The second-lien term loan has call protection of 103 in year one, 102 in year two and 101 in year three.

The company's roughly $4 billion credit facility also includes a C$750 million ABL revolver and a $950 million ABL revolver.

Bank of America Merrill Lynch and RBC Capital Markets are the lead banks on the deal.

Proceeds will be used to help fund the acquisition of Saks Inc. for $16.00 per share in an all-cash transaction valued at about $2.9 billion, including debt, and to refinance some existing debt.

Other funds for the transaction will come from $1 billion of equity, including $500 million from Ontario Teachers' Pension Plan and $250 million from West Face Capital Inc., and cash on hand.

Plans for a $400 million senior notes offering were terminated when the first-lien term loan B was upsized and the second-lien term loan was added to the capital structure.
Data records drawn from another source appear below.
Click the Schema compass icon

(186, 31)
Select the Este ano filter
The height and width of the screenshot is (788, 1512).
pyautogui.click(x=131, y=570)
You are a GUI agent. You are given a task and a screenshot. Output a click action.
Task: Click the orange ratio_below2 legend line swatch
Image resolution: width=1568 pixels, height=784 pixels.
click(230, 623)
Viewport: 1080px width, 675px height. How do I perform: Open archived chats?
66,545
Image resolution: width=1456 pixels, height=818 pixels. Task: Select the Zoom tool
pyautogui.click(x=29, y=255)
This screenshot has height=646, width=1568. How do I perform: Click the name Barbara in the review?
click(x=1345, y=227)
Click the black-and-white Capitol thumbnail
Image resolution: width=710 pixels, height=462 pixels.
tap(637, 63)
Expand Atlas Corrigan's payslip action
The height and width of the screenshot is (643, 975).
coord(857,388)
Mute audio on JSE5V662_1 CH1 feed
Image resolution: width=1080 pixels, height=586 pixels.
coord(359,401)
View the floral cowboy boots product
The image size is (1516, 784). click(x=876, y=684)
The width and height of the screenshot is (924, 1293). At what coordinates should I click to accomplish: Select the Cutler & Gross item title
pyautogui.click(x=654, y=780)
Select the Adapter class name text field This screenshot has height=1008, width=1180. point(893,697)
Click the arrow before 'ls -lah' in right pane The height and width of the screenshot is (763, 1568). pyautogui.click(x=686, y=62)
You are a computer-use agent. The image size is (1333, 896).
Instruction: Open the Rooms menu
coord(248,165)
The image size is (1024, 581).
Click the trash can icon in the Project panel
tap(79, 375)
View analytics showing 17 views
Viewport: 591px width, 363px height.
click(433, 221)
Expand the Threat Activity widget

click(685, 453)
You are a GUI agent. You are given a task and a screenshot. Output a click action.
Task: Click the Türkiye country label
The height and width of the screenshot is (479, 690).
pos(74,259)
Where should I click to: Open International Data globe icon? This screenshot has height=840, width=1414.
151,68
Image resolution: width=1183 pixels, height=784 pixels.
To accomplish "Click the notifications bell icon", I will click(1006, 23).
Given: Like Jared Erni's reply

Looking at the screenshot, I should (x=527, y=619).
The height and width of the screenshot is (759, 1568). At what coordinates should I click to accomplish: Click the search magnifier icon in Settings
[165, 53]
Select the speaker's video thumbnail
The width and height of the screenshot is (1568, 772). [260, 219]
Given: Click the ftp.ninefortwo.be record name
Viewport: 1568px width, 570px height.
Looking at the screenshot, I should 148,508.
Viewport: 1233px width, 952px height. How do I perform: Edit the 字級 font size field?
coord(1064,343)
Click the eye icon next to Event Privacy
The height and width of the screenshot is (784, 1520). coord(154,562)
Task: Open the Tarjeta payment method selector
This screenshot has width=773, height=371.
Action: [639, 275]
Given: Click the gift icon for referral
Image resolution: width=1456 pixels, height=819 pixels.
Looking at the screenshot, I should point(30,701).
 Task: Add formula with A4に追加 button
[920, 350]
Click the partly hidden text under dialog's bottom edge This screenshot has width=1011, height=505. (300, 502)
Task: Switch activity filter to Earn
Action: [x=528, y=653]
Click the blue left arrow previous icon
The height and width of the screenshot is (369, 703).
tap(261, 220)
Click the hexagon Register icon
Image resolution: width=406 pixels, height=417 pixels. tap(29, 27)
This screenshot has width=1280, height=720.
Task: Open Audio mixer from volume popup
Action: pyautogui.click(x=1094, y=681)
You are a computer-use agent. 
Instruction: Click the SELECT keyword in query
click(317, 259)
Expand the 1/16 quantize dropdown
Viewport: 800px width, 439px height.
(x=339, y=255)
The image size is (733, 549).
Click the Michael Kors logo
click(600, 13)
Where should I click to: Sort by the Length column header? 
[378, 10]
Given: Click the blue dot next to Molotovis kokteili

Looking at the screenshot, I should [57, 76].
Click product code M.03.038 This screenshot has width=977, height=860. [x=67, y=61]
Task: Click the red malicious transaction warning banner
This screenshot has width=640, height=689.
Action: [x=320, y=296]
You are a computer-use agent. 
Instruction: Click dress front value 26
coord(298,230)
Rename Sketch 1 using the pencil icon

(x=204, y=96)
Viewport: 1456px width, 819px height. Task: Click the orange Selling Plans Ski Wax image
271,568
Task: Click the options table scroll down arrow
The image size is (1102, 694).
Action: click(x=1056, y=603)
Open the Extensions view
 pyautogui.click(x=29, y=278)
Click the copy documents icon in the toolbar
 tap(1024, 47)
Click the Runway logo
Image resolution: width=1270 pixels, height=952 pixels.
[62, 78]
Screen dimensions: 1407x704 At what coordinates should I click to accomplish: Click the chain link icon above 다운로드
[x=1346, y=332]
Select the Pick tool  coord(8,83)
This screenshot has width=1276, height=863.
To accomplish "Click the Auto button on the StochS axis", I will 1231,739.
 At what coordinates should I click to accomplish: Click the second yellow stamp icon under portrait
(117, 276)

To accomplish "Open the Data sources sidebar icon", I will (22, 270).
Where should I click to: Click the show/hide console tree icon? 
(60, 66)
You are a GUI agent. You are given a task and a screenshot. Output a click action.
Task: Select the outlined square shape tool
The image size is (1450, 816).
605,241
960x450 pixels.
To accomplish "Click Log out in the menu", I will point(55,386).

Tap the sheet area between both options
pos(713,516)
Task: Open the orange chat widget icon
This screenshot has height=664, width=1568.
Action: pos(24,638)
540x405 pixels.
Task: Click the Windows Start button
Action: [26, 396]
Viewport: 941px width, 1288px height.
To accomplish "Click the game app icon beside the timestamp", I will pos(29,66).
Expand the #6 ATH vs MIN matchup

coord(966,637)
About $357 million will be drawn under the new revolvers for the acquisition.

Closing is expected by year-end, subject to approval by Saks shareholders, regulatory approvals and other customary conditions.

The combined company would have generated in fiscal 2012 pro forma sales of about C$7.2 billion and normalized EBITDA of around C$587 million, before any synergies.

Leverage will be around 5.7 times, but the company plans on bringing that down to 2.5 times within four to five years.

Hudson's Bay is an Ontario-based operator of department stores. Saks is a New York-based retailer of clothes and accessories for men, women, children and the home.